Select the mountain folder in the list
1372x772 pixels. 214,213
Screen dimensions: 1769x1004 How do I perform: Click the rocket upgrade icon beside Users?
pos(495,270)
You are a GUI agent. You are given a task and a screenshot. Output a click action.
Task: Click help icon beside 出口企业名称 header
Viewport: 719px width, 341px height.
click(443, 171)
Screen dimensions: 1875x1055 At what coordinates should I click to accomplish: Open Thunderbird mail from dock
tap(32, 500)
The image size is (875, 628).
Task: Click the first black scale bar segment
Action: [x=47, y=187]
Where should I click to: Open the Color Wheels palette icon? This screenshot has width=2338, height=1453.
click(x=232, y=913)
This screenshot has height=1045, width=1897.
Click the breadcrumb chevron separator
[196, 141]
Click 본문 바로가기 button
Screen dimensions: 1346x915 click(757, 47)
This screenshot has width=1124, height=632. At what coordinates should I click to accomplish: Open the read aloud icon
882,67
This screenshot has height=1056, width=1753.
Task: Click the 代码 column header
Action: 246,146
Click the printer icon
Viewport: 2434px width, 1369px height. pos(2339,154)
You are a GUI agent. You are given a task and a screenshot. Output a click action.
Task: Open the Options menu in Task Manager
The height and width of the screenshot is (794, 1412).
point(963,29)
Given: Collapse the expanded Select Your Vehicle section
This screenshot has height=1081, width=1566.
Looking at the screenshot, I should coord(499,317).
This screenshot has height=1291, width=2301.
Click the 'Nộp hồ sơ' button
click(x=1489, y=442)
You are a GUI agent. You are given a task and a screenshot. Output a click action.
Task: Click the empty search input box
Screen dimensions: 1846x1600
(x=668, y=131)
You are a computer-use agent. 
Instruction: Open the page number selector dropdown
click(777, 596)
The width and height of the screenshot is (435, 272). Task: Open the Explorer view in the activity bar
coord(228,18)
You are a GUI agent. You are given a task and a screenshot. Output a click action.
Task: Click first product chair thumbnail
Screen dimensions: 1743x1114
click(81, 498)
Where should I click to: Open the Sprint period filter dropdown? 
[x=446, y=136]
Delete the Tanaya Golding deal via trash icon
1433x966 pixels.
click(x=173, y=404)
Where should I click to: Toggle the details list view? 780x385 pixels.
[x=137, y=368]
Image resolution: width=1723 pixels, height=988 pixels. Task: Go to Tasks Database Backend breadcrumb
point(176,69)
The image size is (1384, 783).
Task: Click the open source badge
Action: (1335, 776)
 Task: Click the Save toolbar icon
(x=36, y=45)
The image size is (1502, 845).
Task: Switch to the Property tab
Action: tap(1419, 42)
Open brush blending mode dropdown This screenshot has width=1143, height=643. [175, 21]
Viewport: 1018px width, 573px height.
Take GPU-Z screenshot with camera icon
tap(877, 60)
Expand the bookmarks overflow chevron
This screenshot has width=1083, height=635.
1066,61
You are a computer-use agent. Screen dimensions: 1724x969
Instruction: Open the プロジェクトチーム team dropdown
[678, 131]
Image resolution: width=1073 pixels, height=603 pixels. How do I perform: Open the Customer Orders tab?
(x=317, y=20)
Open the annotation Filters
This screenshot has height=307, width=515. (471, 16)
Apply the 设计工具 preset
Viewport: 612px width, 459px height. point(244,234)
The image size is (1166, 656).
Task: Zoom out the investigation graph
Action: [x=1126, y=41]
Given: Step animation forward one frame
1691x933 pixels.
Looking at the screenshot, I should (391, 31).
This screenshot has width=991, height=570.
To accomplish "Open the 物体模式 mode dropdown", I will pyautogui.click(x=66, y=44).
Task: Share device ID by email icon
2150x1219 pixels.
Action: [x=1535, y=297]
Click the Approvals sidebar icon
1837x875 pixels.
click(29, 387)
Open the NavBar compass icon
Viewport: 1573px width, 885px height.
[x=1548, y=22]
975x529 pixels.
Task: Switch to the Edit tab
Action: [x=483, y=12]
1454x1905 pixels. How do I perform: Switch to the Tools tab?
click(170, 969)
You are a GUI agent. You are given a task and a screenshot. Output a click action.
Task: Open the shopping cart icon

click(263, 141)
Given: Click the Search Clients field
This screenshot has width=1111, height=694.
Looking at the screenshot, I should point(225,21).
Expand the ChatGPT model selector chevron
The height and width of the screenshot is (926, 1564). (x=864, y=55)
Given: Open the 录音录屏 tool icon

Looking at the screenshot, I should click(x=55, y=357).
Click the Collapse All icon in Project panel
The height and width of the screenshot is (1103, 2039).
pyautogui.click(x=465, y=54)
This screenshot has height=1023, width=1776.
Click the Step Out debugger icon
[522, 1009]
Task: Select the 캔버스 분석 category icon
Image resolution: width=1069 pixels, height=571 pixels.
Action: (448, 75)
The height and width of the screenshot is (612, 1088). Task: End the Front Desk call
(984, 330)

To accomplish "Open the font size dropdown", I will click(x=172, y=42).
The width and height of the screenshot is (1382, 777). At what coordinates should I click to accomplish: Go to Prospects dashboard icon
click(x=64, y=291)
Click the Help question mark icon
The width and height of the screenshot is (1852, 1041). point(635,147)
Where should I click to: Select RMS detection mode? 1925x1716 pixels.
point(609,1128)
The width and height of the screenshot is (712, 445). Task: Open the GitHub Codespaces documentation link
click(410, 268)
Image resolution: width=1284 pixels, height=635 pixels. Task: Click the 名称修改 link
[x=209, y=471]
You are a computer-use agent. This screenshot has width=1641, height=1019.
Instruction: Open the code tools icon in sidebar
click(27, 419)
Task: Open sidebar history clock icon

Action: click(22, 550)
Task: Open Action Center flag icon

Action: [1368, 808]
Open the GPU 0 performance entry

> **YOUR TASK**: Take each line of the listing above and set it down again exactly.

> **SOLUTION FOR THIS PROBLEM**:
Select the mountain folder in the list
1372x772 pixels. 214,213
Screen dimensions: 1769x1004 How do I perform: Click the rocket upgrade icon beside Users?
pos(495,270)
You are a GUI agent. You are given a task and a screenshot. Output a click action.
Task: Click help icon beside 出口企业名称 header
Viewport: 719px width, 341px height.
click(443, 171)
Screen dimensions: 1875x1055 At what coordinates should I click to accomplish: Open Thunderbird mail from dock
tap(32, 500)
The image size is (875, 628).
Task: Click the first black scale bar segment
Action: [x=47, y=187]
Where should I click to: Open the Color Wheels palette icon? This screenshot has width=2338, height=1453.
click(x=232, y=913)
This screenshot has height=1045, width=1897.
Click the breadcrumb chevron separator
[196, 141]
Click 본문 바로가기 button
Screen dimensions: 1346x915 click(757, 47)
This screenshot has width=1124, height=632. At what coordinates should I click to accomplish: Open the read aloud icon
882,67
This screenshot has height=1056, width=1753.
Task: Click the 代码 column header
Action: 246,146
Click the printer icon
Viewport: 2434px width, 1369px height. pos(2339,154)
You are a GUI agent. You are given a task and a screenshot. Output a click action.
Task: Open the Options menu in Task Manager
The height and width of the screenshot is (794, 1412).
point(963,29)
Given: Collapse the expanded Select Your Vehicle section
This screenshot has height=1081, width=1566.
Looking at the screenshot, I should coord(499,317).
This screenshot has height=1291, width=2301.
Click the 'Nộp hồ sơ' button
click(x=1489, y=442)
You are a GUI agent. You are given a task and a screenshot. Output a click action.
Task: Click the empty search input box
Screen dimensions: 1846x1600
(x=668, y=131)
You are a computer-use agent. 
Instruction: Open the page number selector dropdown
click(777, 596)
The width and height of the screenshot is (435, 272). Task: Open the Explorer view in the activity bar
coord(228,18)
You are a GUI agent. You are given a task and a screenshot. Output a click action.
Task: Click first product chair thumbnail
Screen dimensions: 1743x1114
click(81, 498)
Where should I click to: Open the Sprint period filter dropdown? 
[x=446, y=136]
Delete the Tanaya Golding deal via trash icon
1433x966 pixels.
click(x=173, y=404)
Where should I click to: Toggle the details list view? 780x385 pixels.
[x=137, y=368]
Image resolution: width=1723 pixels, height=988 pixels. Task: Go to Tasks Database Backend breadcrumb
point(176,69)
The image size is (1384, 783).
Task: Click the open source badge
Action: (1335, 776)
 Task: Click the Save toolbar icon
(x=36, y=45)
The image size is (1502, 845).
Task: Switch to the Property tab
Action: tap(1419, 42)
Open brush blending mode dropdown This screenshot has width=1143, height=643. [175, 21]
Viewport: 1018px width, 573px height.
Take GPU-Z screenshot with camera icon
tap(877, 60)
Expand the bookmarks overflow chevron
This screenshot has width=1083, height=635.
1066,61
You are a computer-use agent. Screen dimensions: 1724x969
Instruction: Open the プロジェクトチーム team dropdown
[678, 131]
Image resolution: width=1073 pixels, height=603 pixels. How do I perform: Open the Customer Orders tab?
(x=317, y=20)
Open the annotation Filters
This screenshot has height=307, width=515. (471, 16)
Apply the 设计工具 preset
Viewport: 612px width, 459px height. point(244,234)
The image size is (1166, 656).
Task: Zoom out the investigation graph
Action: [x=1126, y=41]
Given: Step animation forward one frame
1691x933 pixels.
Looking at the screenshot, I should (391, 31).
This screenshot has width=991, height=570.
To accomplish "Open the 物体模式 mode dropdown", I will pyautogui.click(x=66, y=44).
Task: Share device ID by email icon
2150x1219 pixels.
Action: [x=1535, y=297]
Click the Approvals sidebar icon
1837x875 pixels.
click(29, 387)
Open the NavBar compass icon
Viewport: 1573px width, 885px height.
[x=1548, y=22]
975x529 pixels.
Task: Switch to the Edit tab
Action: [x=483, y=12]
1454x1905 pixels. How do I perform: Switch to the Tools tab?
click(170, 969)
You are a GUI agent. You are given a task and a screenshot. Output a click action.
Task: Open the shopping cart icon

click(263, 141)
Given: Click the Search Clients field
This screenshot has width=1111, height=694.
Looking at the screenshot, I should point(225,21).
Expand the ChatGPT model selector chevron
The height and width of the screenshot is (926, 1564). (x=864, y=55)
Given: Open the 录音录屏 tool icon

Looking at the screenshot, I should click(x=55, y=357).
Click the Collapse All icon in Project panel
The height and width of the screenshot is (1103, 2039).
pyautogui.click(x=465, y=54)
This screenshot has height=1023, width=1776.
Click the Step Out debugger icon
[522, 1009]
Task: Select the 캔버스 분석 category icon
Image resolution: width=1069 pixels, height=571 pixels.
Action: (448, 75)
The height and width of the screenshot is (612, 1088). Task: End the Front Desk call
(984, 330)

To accomplish "Open the font size dropdown", I will click(x=172, y=42).
The width and height of the screenshot is (1382, 777). At what coordinates should I click to accomplish: Go to Prospects dashboard icon
click(x=64, y=291)
Click the Help question mark icon
The width and height of the screenshot is (1852, 1041). point(635,147)
Where should I click to: Select RMS detection mode? 1925x1716 pixels.
point(609,1128)
The width and height of the screenshot is (712, 445). Task: Open the GitHub Codespaces documentation link
click(410, 268)
Image resolution: width=1284 pixels, height=635 pixels. Task: Click the 名称修改 link
[x=209, y=471]
You are a computer-use agent. This screenshot has width=1641, height=1019.
Instruction: Open the code tools icon in sidebar
click(27, 419)
Task: Open sidebar history clock icon

Action: click(22, 550)
Task: Open Action Center flag icon

Action: [1368, 808]
Open the GPU 0 performance entry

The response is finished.